Forum Discussion
nishant_tor_183
Jan 21, 2015Nimbostratus
Thanks Ed. We received response from an F5 professional services tech who said that this was not possible and that's why I thought of posting the question here at devcentral to get a second opinion. I will take your response to our architect team because they had already started planning for a 2 arm setup and that will require changes both on F5 / switch / firewall side. If what you say is true we will be able to avoid a lot of hassle if just by disabling SNAT we are able to retain the functionality that we already had with CSS 11503 before we migrated out of it.

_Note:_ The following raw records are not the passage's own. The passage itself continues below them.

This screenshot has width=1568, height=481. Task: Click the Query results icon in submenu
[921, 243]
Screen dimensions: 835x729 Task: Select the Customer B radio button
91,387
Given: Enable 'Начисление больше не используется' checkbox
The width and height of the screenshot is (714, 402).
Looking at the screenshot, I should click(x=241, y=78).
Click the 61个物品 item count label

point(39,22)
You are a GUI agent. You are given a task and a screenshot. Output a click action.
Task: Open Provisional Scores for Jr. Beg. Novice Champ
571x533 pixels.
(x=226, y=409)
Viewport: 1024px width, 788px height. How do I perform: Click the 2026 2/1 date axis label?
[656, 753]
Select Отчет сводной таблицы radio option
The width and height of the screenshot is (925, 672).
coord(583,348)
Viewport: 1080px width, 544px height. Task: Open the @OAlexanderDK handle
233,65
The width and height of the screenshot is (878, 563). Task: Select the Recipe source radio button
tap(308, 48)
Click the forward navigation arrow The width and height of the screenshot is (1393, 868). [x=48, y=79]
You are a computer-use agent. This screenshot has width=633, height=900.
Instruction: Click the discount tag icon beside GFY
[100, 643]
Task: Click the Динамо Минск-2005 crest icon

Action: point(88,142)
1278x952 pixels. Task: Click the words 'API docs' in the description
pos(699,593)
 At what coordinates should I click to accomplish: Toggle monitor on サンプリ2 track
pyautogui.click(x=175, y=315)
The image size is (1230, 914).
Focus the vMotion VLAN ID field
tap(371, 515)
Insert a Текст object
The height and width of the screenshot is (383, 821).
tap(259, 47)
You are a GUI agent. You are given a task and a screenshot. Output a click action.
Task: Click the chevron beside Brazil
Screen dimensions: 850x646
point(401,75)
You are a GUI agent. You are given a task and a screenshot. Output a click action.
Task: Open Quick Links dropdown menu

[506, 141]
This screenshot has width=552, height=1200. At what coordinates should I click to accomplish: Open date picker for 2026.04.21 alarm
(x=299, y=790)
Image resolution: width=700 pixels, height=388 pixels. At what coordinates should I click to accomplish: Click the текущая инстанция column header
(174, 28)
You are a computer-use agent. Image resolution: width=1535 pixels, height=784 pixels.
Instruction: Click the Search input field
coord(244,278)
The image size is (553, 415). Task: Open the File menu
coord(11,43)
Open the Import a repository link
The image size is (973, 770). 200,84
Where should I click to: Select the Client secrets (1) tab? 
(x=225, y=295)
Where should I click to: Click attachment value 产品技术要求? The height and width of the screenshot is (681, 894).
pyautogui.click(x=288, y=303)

- Ed_SummersJan 21, 2015NimbostratusDid the PS tech indicate why the configuration was not possible? Based on 'face value' I do not see a problem if the server response traffic is guaranteed to return via the LTM. We have a few cases where we do not SNAT (for the same reason). Though the servers are on a different network from the LTM interfaces, default routing of the network does ensure the traffic returns through the LTM so the connections are processed successfully. We have even run into occasions where we had to use policy-based routing (PBR, 'route maps' in Cisco terms) to ensure response traffic returned through the LTM. I just caution that I can only estimate based on what I know. If the PS tech had additional details about the case perhaps he found something in this particular instance that supported his answer. The confusion may be in terminology. You note that your devices will be 'one-armed'. But from the logical/routing perspective, are the devices actually 'in-path' between the clients and servers?